Sin dall'estate del 1942, Badoglio era stato contattato a tal proposito dalla principessa Maria Josè di Savoia, mostrandosi ancora molto prudente di fronte alle sue avances. I contatti erano, però, continuati [15]. Successivamente, il 6 marzo 1943, il Maresciallo era stato ricevuto dal re, lasciandogli capire che si sarebbe mosso solo con il suo appoggio [16]. Dalla prima metà di aprile ebbe ripetuti incontri con gli esponenti dell'Italia liberale prefascista (Bonomi, Spataro), dichiarandosi d'accordo a dar vita a un governo politico [17]. L'incontro decisivo tra il Maresciallo Badoglio e Vittorio Emanuele III si ebbe il 15 luglio, e, in tale incontro il sovrano fece intendere al generale piemontese che il nuovo capo del governo sarebbe stato lui, ma che era assolutamente contrario a un governo politico e che, almeno inizialmente, non si sarebbe dovuto chiedere l'armistizio [18].

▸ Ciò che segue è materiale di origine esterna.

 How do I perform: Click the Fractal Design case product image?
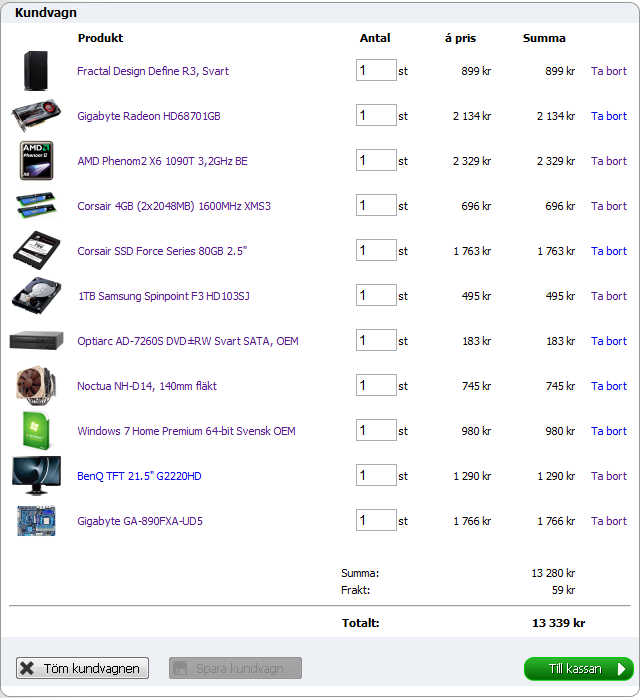tap(36, 71)
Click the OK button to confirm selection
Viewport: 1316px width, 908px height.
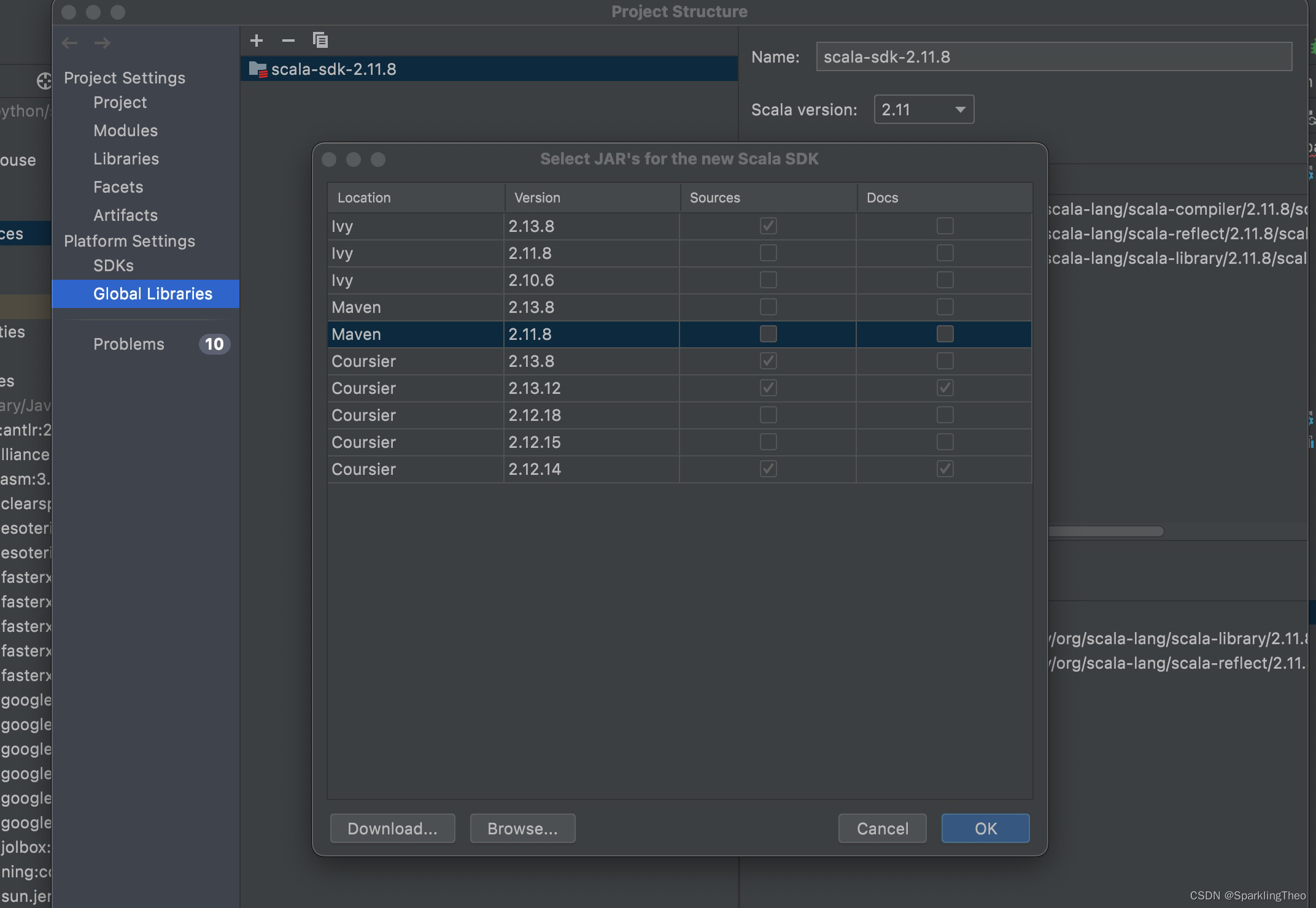pos(985,828)
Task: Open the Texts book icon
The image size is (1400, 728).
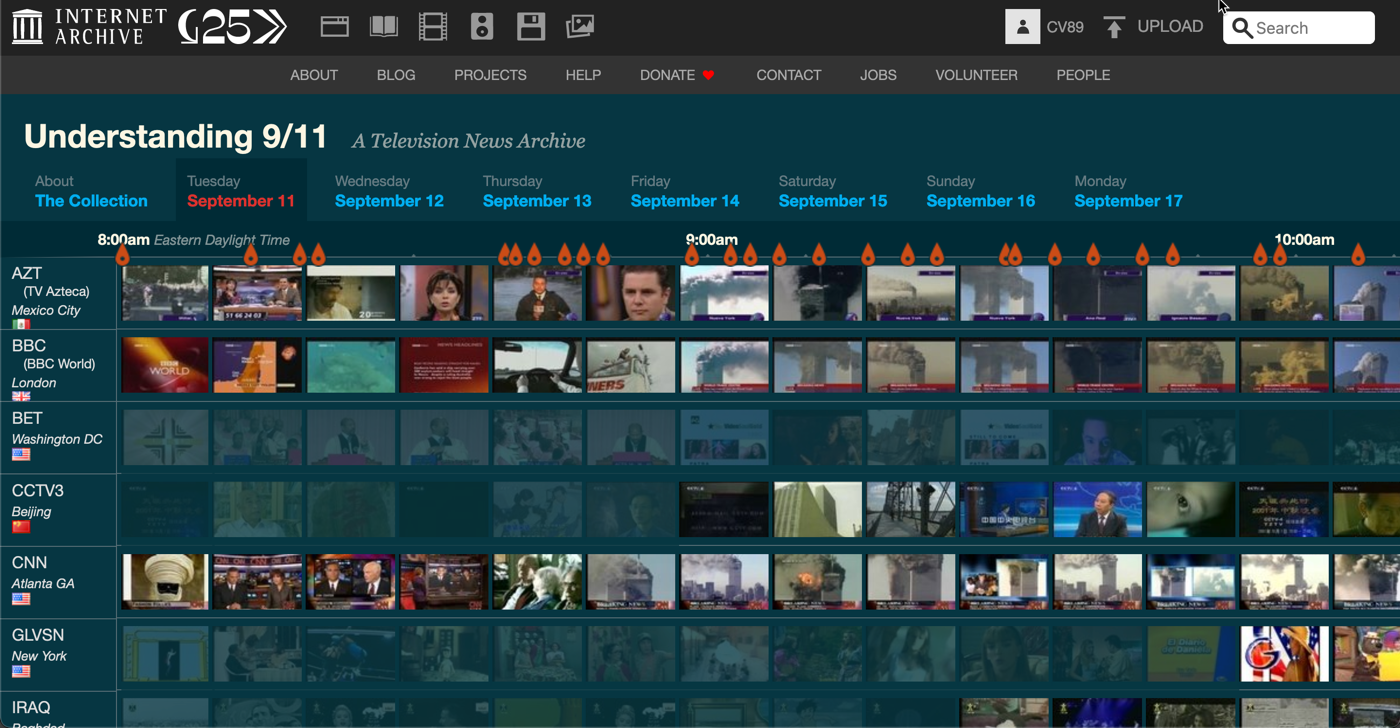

Dopo l'infruttuoso incontro del 19 luglio 1943, tra Mussolini e Hitler, l'azione del Capo di Stato Maggiore generale Ambrosio e del suo entourage fu definitivamente indirizzata alla sostituzione del duce del fascismo con Badoglio o, in subordine, con Caviglia. Mantenendo sempre un filo diretto con il sovrano, anche tramite il Ministro della Real Casa Pietro d'Acquarone, Ambrosio conobbe da quest'ultimo, il giorno 20, la decisione del re di procedere alla destituzione di Mussolini [19]. In realtà Vittorio Emanuele III ruppe gli indugi solo il 25 luglio, una volta approvato dal Gran Consiglio del Fascismo l'ordine del giorno Grandi, che rimetteva nelle mani del sovrano il Comando Supremo delle Forze Armate; proprio quella prerogativa, che, su proposta del Maresciallo Badoglio, il re aveva delegato a Mussolini, al momento di entrare in guerra.
Badoglio Capo del Governo
Nella mattinata del 25 luglio 1943, prima ancora di ricevere Benito Mussolini a Villa Savoia, il settantaquattrenne Vittorio Emanuele III conferì a Pietro Badoglio l'incarico di formare il nuovo Governo; il Maresciallo d'Italia accettò, controfirmando l'apposito decreto [20] [21]. Il nuovo Capo del governo aveva settantadue anni. Più tardi, alle ore 17.00, avvenne l'arresto del Primo Ministro uscente. Il primo atto del Capo del governo, nel tardo pomeriggio, e prima ancora di stilare la lista dei Ministri, fu quello di incorporare nell'esercito regolare la milizia fascista, che cessava, così, di essere una forza militare e politica di partito. Alle ore 20.00, la radio diffuse il comunicato che il Re aveva accettato le dimissioni di Benito Mussolini e aveva nominato Capo del Governo, Primo Ministro, Segretario di Stato, il Maresciallo d'Italia Pietro Badoglio. Alle ore 22.45, seguì il discorso del nuovo primo ministro con alla fine le parole:
«la guerra continua e l'Italia resta fedele alla parola data ... chiunque turbi l'ordine pubblico sarà inesorabilmente colpito».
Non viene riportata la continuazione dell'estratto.